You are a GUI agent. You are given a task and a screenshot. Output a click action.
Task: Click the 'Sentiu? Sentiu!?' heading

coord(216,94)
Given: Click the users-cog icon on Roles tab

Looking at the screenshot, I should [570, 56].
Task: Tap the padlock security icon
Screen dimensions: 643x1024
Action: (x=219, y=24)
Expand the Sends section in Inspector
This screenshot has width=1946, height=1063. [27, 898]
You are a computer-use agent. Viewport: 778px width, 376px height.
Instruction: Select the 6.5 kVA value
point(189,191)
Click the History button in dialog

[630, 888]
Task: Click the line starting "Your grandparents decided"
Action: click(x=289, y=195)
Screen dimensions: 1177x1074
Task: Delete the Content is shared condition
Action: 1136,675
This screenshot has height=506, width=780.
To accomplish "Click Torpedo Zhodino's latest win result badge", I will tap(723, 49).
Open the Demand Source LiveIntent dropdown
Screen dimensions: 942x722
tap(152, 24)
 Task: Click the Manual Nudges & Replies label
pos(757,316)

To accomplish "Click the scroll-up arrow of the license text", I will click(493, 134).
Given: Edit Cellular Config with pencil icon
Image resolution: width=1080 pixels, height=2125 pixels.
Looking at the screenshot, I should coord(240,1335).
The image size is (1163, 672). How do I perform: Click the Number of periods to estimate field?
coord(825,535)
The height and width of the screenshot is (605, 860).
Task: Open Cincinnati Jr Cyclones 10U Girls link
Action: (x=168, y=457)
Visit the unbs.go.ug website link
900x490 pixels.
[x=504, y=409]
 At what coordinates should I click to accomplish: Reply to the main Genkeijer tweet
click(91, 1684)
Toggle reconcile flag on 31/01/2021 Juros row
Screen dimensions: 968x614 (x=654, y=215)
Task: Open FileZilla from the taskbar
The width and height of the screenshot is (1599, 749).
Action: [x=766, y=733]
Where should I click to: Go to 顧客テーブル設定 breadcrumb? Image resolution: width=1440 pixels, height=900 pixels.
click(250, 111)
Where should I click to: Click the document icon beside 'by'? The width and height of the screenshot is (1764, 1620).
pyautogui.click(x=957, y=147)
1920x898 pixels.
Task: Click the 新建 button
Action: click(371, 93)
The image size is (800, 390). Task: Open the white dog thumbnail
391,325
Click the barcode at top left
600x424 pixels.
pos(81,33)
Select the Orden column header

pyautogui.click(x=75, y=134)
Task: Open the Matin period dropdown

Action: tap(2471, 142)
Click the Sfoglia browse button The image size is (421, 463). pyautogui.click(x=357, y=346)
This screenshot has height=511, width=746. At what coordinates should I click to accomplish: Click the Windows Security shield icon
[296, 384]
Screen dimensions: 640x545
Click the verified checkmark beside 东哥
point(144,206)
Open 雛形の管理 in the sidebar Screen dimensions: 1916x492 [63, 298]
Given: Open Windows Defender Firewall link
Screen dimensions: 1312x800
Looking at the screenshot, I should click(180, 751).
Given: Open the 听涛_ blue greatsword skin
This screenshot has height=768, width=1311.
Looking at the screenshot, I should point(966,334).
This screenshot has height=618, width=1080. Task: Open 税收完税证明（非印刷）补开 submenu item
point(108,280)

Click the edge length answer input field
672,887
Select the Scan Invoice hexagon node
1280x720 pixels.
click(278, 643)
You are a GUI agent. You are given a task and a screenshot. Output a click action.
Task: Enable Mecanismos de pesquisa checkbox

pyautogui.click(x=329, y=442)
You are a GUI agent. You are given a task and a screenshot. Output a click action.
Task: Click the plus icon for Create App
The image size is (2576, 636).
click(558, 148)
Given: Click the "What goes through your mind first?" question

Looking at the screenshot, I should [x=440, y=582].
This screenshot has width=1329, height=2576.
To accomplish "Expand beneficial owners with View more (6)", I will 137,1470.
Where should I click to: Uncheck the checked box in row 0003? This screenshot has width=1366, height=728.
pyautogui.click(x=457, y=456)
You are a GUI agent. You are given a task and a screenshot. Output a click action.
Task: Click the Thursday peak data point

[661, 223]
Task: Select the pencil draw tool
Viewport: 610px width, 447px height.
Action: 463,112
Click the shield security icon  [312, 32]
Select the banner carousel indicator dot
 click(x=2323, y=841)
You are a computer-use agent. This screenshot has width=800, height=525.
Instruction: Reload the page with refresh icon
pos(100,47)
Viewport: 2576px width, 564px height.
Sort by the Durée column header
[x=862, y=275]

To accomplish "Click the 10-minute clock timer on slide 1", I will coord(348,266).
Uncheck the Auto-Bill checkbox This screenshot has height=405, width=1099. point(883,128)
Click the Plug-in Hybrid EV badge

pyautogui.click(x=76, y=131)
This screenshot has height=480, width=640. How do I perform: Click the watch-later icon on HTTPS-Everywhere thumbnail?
- - - -
**DIRECTIONS**: Reproduce the full listing above, character for character.

**RESULT**:
You are a GUI agent. You are given a task and a screenshot. Output a click action.
Task: Click the 'Sentiu? Sentiu!?' heading

coord(216,94)
Given: Click the users-cog icon on Roles tab

Looking at the screenshot, I should [570, 56].
Task: Tap the padlock security icon
Screen dimensions: 643x1024
Action: (x=219, y=24)
Expand the Sends section in Inspector
This screenshot has width=1946, height=1063. [27, 898]
You are a computer-use agent. Viewport: 778px width, 376px height.
Instruction: Select the 6.5 kVA value
point(189,191)
Click the History button in dialog

[630, 888]
Task: Click the line starting "Your grandparents decided"
Action: click(x=289, y=195)
Screen dimensions: 1177x1074
Task: Delete the Content is shared condition
Action: 1136,675
This screenshot has height=506, width=780.
To accomplish "Click Torpedo Zhodino's latest win result badge", I will tap(723, 49).
Open the Demand Source LiveIntent dropdown
Screen dimensions: 942x722
tap(152, 24)
 Task: Click the Manual Nudges & Replies label
pos(757,316)

To accomplish "Click the scroll-up arrow of the license text", I will click(493, 134).
Given: Edit Cellular Config with pencil icon
Image resolution: width=1080 pixels, height=2125 pixels.
Looking at the screenshot, I should coord(240,1335).
The image size is (1163, 672). How do I perform: Click the Number of periods to estimate field?
coord(825,535)
The height and width of the screenshot is (605, 860).
Task: Open Cincinnati Jr Cyclones 10U Girls link
Action: (x=168, y=457)
Visit the unbs.go.ug website link
900x490 pixels.
[x=504, y=409]
 At what coordinates should I click to accomplish: Reply to the main Genkeijer tweet
click(91, 1684)
Toggle reconcile flag on 31/01/2021 Juros row
Screen dimensions: 968x614 (x=654, y=215)
Task: Open FileZilla from the taskbar
The width and height of the screenshot is (1599, 749).
Action: [x=766, y=733]
Where should I click to: Go to 顧客テーブル設定 breadcrumb? Image resolution: width=1440 pixels, height=900 pixels.
click(250, 111)
Where should I click to: Click the document icon beside 'by'? The width and height of the screenshot is (1764, 1620).
pyautogui.click(x=957, y=147)
1920x898 pixels.
Task: Click the 新建 button
Action: click(371, 93)
The image size is (800, 390). Task: Open the white dog thumbnail
391,325
Click the barcode at top left
600x424 pixels.
pos(81,33)
Select the Orden column header

pyautogui.click(x=75, y=134)
Task: Open the Matin period dropdown

Action: tap(2471, 142)
Click the Sfoglia browse button The image size is (421, 463). pyautogui.click(x=357, y=346)
This screenshot has height=511, width=746. At what coordinates should I click to accomplish: Click the Windows Security shield icon
[296, 384]
Screen dimensions: 640x545
Click the verified checkmark beside 东哥
point(144,206)
Open 雛形の管理 in the sidebar Screen dimensions: 1916x492 [63, 298]
Given: Open Windows Defender Firewall link
Screen dimensions: 1312x800
Looking at the screenshot, I should click(180, 751).
Given: Open the 听涛_ blue greatsword skin
This screenshot has height=768, width=1311.
Looking at the screenshot, I should point(966,334).
This screenshot has height=618, width=1080. Task: Open 税收完税证明（非印刷）补开 submenu item
point(108,280)

Click the edge length answer input field
672,887
Select the Scan Invoice hexagon node
1280x720 pixels.
click(278, 643)
You are a GUI agent. You are given a task and a screenshot. Output a click action.
Task: Enable Mecanismos de pesquisa checkbox

pyautogui.click(x=329, y=442)
You are a GUI agent. You are given a task and a screenshot. Output a click action.
Task: Click the plus icon for Create App
The image size is (2576, 636).
click(558, 148)
Given: Click the "What goes through your mind first?" question

Looking at the screenshot, I should [x=440, y=582].
This screenshot has width=1329, height=2576.
To accomplish "Expand beneficial owners with View more (6)", I will 137,1470.
Where should I click to: Uncheck the checked box in row 0003? This screenshot has width=1366, height=728.
pyautogui.click(x=457, y=456)
You are a GUI agent. You are given a task and a screenshot. Output a click action.
Task: Click the Thursday peak data point

[661, 223]
Task: Select the pencil draw tool
Viewport: 610px width, 447px height.
Action: 463,112
Click the shield security icon  [312, 32]
Select the banner carousel indicator dot
 click(x=2323, y=841)
You are a computer-use agent. This screenshot has width=800, height=525.
Instruction: Reload the page with refresh icon
pos(100,47)
Viewport: 2576px width, 564px height.
Sort by the Durée column header
[x=862, y=275]

To accomplish "Click the 10-minute clock timer on slide 1", I will coord(348,266).
Uncheck the Auto-Bill checkbox This screenshot has height=405, width=1099. point(883,128)
Click the Plug-in Hybrid EV badge

pyautogui.click(x=76, y=131)
This screenshot has height=480, width=640. How do I perform: Click the watch-later icon on HTTPS-Everywhere thumbnail?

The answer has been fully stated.